What to produce: Write the next part of the forum thread below about an M3 order and its June 24th PCD date, starting right after its last line.

Passage provided:
------------------------
# PCD on June 24th!



## darwin316 (Apr 29, 2009)

Hey guys..

I ordered an 09 M3 e90 DCT a couple of weeks ago and it's finally in production! The earliest we can schedule PCD is June 24th though, so the wait is gonna suck :bawling:

Anyways, I just got an email packet that stated that the factory tour will be closed at that time. I wonder what's gonna be available to replace that time period.



Darwin


----------



## Vitacura (Jul 22, 2005)

Welcome aboard and Congrats on your order! Delivery will be a blast!


----------



## I-Won-Today (Feb 21, 2007)

darwin316 said:


> Hey guys..
> 
> I ordered an 09 M3 e90 DCT a couple of weeks ago and it's finally in production! The earliest we can schedule PCD is June 24th though, so the wait is gonna suck :bawling:
> 
> ...


Congrats :thumbup: I look forward to meeting you.

Yes the BMW factory has informed us they will shut down production that entire week. Unfortunately there is nothing that will replace that segment. Everyone's day will just conclude earlier (around 1pm).

Good luck with the wait :thumbup:


----------



## darwin316 (Apr 29, 2009)

Vitacura said:


> Welcome aboard and Congrats on your order! Delivery will be a blast!


Thanks... I sure hope it does!



I-Won-Today said:


> Congrats :thumbup: I look forward to meeting you.
> 
> Yes the BMW factory has informed us they will shut down production that entire week. Unfortunately there is nothing that will replace that segment. Everyone's day will just conclude earlier (around 1pm).
------------------------
Dataset content:
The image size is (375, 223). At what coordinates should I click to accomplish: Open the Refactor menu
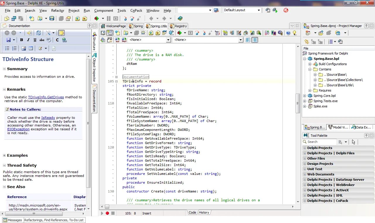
------------------------
Task answer:
> 
> Good luck with the wait :thumbup:


Thanks for the info. I guess it's good since my wife and I are planning to go to Charleston that day after the delivery.

Btw, do you guys allow M3 DCT owners to test out the launch control? 
I would rather try it out in a controlled environment rather than the street :thumbup:


----------



## I-Won-Today (Feb 21, 2007)

No launch control tests here  Our enviroment is not controlled enough for that. 

I'd recommend a big empty parking lot with nothing to hit for at least 100 yards and some car control skills.

Take it from experience, be sure to warm those tires up first :bigpimp:


----------



## darwin316 (Apr 29, 2009)

I-Won-Today said:


> No launch control tests here  Our enviroment is not controlled enough for that.
> 
> I'd recommend a big empty parking lot with nothing to hit for at least 100 yards and some car control skills.
> 
> Take it from experience, be sure to warm those tires up first :bigpimp:


aaahhh... oh well, i tried 

Looking forward to meeting you there!


----------



## turpiwa (Jun 13, 2005)

I-Won-Today said:


> No launch control tests here  Our enviroment is not controlled enough for that.
> 
> I'd recommend a big empty parking lot with nothing to hit for at least 100 yards and some car control skills.
> 
> ...


I am doing PCD on the 24th June as well - followed by 2 days of the M3 School :thumbup: So will see you there!

Do we get to try out launch control on the M3 course?

Damn - the factory is shut? I missed out on the factory tour in Munich as well due to a public holiday. Oh well - I did get to go in Munich in 2005 on my last ED!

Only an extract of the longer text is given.